Instructions for the task:
Please restate, word for word, the lines below that begin at the one with "Task: Click the profile" and end at the one with "Image resolution: width=499". Leave out all other lines.

= = = = = = =

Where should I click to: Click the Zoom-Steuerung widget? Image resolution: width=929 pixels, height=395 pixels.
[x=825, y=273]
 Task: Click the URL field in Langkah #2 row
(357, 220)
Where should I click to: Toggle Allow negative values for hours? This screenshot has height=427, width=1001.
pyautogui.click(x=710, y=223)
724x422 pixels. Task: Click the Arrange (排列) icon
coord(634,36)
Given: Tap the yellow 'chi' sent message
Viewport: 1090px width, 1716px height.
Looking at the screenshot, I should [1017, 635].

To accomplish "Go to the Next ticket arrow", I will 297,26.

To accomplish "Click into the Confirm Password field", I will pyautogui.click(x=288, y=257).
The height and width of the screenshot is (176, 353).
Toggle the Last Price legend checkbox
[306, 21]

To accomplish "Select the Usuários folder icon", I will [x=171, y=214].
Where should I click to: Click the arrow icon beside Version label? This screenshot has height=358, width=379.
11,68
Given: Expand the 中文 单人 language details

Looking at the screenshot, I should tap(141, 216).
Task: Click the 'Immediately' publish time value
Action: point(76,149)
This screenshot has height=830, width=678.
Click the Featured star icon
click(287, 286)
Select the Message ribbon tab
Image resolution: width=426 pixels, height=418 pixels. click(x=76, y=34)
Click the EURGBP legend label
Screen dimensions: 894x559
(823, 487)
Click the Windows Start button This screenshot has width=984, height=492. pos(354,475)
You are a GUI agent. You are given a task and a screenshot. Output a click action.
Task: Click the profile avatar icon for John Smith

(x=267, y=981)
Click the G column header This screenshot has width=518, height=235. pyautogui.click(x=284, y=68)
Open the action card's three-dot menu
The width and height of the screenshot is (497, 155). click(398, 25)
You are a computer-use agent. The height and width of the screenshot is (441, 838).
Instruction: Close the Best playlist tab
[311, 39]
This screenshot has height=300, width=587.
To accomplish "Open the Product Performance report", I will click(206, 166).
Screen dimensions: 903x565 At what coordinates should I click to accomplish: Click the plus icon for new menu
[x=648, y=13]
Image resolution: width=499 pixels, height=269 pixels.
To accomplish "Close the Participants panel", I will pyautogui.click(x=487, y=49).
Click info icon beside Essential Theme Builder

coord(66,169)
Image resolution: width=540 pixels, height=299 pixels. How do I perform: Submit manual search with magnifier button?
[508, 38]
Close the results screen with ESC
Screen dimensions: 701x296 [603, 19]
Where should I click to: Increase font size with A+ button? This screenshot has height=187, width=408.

= = = = = = =

Response:
Task: Click the profile avatar icon for John Smith

(x=267, y=981)
Click the G column header This screenshot has width=518, height=235. pyautogui.click(x=284, y=68)
Open the action card's three-dot menu
The width and height of the screenshot is (497, 155). click(398, 25)
You are a computer-use agent. The height and width of the screenshot is (441, 838).
Instruction: Close the Best playlist tab
[311, 39]
This screenshot has height=300, width=587.
To accomplish "Open the Product Performance report", I will click(206, 166).
Screen dimensions: 903x565 At what coordinates should I click to accomplish: Click the plus icon for new menu
[x=648, y=13]
Image resolution: width=499 pixels, height=269 pixels.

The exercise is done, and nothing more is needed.